Selon Libération, au-delà des anomalies relevées par un audit (qualité et quantité du matériel), le parquet financier a reçu un rapport accablant de la Centif concernant ce contrat. Signé en cinq exemplaires le 30 décembre 2021, il attribuait à Lavie Commercial Brokers-SUARL un marché pour la fourniture d’équipements de sécurité, de véhicules d’intervention, de logistique et de moyens de transmission et communication, pour un montant total de 45,3 milliards de F CFA TTC, au bénéfice du ministère de l’Environnement.
Lavie Commercial Brokers-SUARL avait été créée à Dakar le 16 novembre 2021, soit un mois et demi avant la signature du contrat. Celui-ci a été paraphé, au nom de Lavie, par David Benzaquen, un ancien employé du marchand d’armes israélien Gaby Peretz. Cependant, le numéro de téléphone portable figurant dans le dossier de création de la société était attribué à un certain « M. Aboubacar », en réalité Aboubacar Hima, surnommé « Petit Boubé », un courtier nigérien, rapporte la même source.

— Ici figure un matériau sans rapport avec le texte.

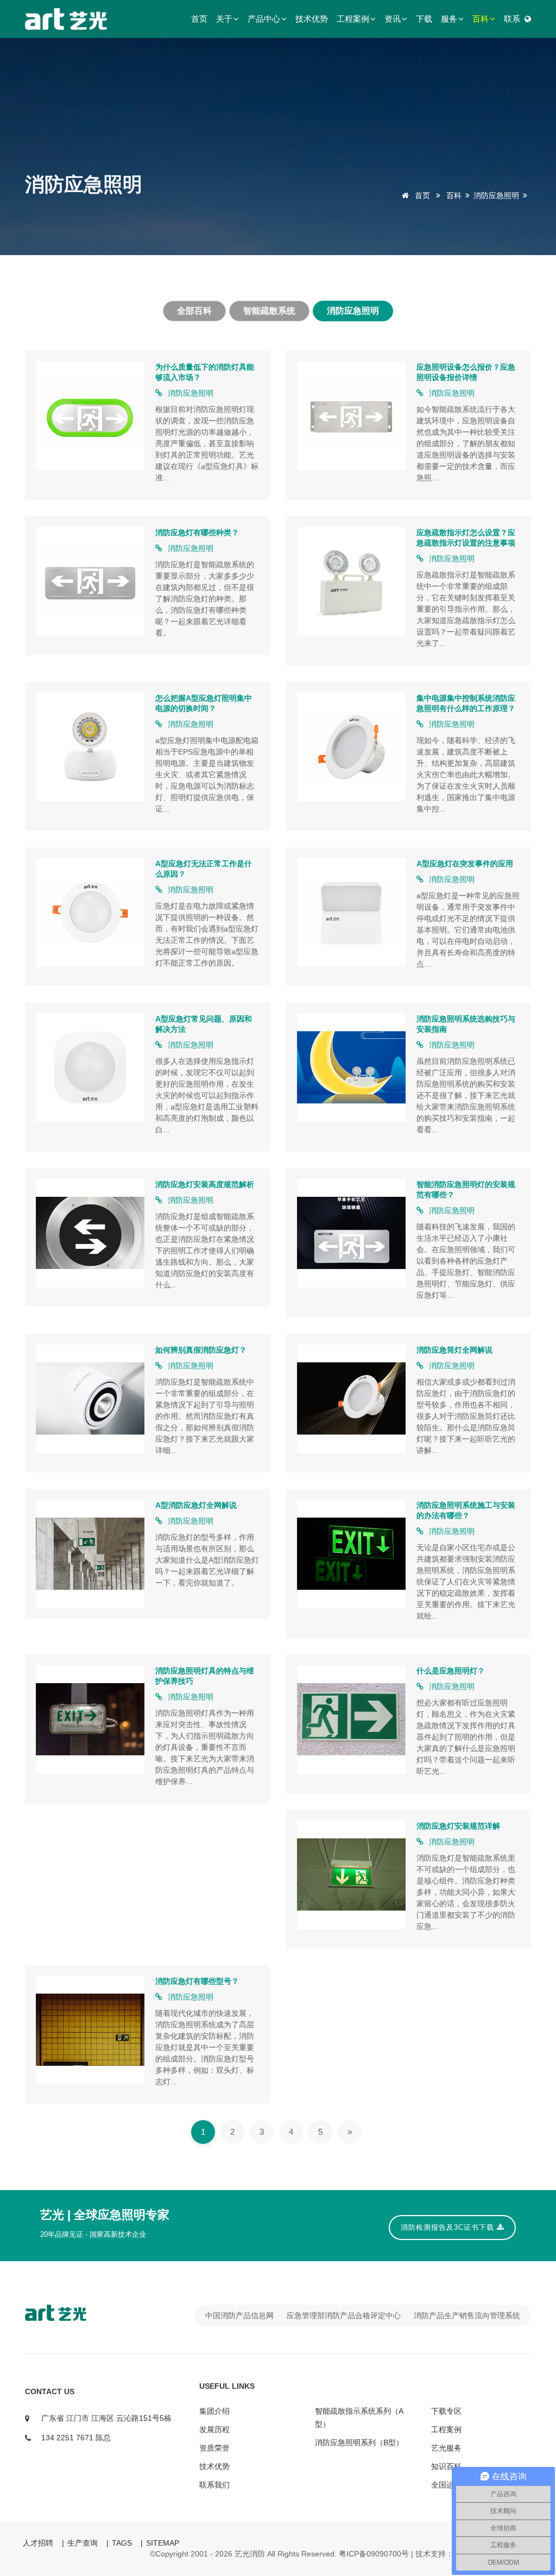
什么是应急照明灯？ (450, 1670)
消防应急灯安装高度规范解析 (204, 1184)
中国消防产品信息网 (239, 2315)
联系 (512, 18)
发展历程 (214, 2429)
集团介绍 (214, 2411)
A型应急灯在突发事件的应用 (464, 863)
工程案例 (353, 18)
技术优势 (311, 18)
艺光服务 (446, 2448)
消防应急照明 (496, 195)
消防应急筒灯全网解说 (454, 1350)
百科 (480, 18)
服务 (449, 18)
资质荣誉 (214, 2448)
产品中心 (264, 18)
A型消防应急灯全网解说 (196, 1505)
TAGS (122, 2543)
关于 (224, 18)
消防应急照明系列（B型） (359, 2442)
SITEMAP (162, 2543)
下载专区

Des transferts suspects et des retraits en espèces non justifiés
D’après la Centif, « Petit Boubé » avait ouvert, dans la même banque sénégalaise, deux autres comptes au nom de ses sociétés Technologie Service International (TSI) et Eurocockpit. Des virements de 3,09 milliards de F CFA ont été effectués entre Lavie et Eurocockpit vers TSI. Ces fonds ont ensuite été transférés à l’étranger par virements, retraits et conversions en devises, livre le journal.

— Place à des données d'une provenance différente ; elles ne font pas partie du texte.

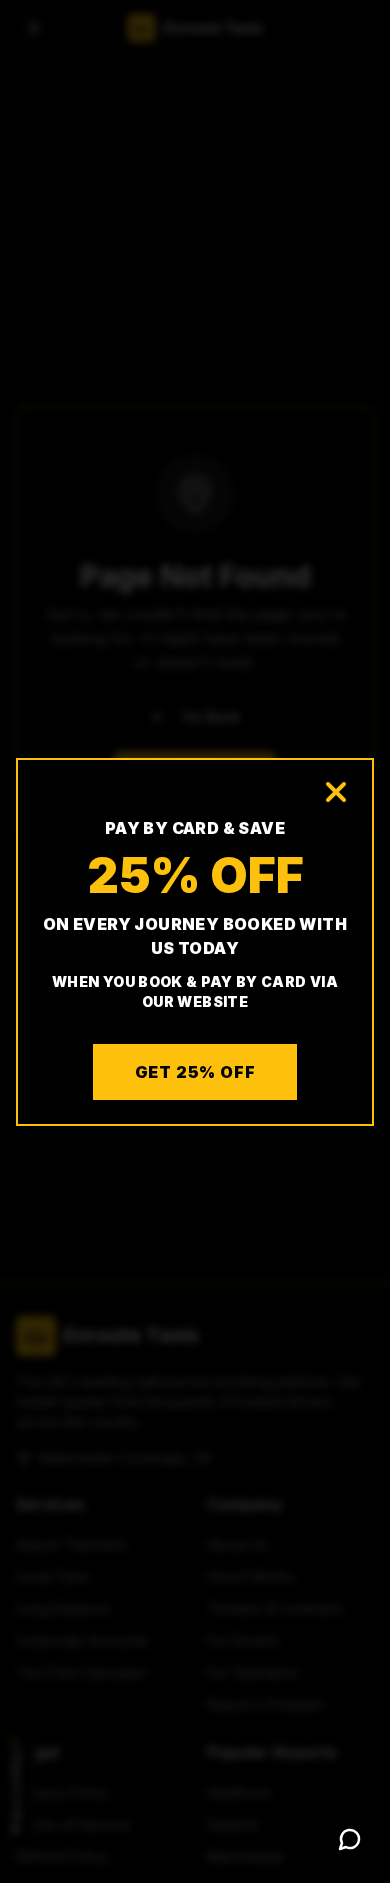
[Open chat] (350, 1839)
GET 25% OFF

Le 27 février 2023, des mises à disposition de 85 et 150 millions de F CFA ont été accordées à des individus nommés D.A., A. Jacques et A. Loum, leur permettant de retirer les sommes en espèces. Le lendemain, Loum a bénéficié d’une nouvelle mise à disposition de 185 millions de F CFA, également retirés en liquide. Aucune justification n’a été fournie pour ces opérations, selon la Centif.
Des chèques et des transferts opaques
Après la signature du contrat avec le ministère de l’Environnement, « Petit Boubé » a lui-même retiré des chèques pour un total de 565,5 millions de F CFA. Plusieurs transferts ont ensuite été effectués vers l’étranger, officiellement pour l’exécution d’un contrat classé « secret défense ». Hima avait déclaré que ces fonds serviraient au dédouanement de conteneurs pour le compte du ministère.
Or, informe le canard, la Centif a établi que ces justifications étaient fausses. Plus troublant encore : ces opérations ont eu lieu après que « Petit Boubé », qui prétendait « préfinancer » le marché, ait reçu une avance de 34 milliards de F CFA.
La piste des pots-de-vin
Pour la Centif, ces mouvements de fonds, retraits en espèces injustifiés et virements à l’étranger, s’expliqueraient par le versement de pots-de-vin.
L’enquête se poursuit pour déterminer l’étendue des malversations et identifier tous les acteurs impliqués.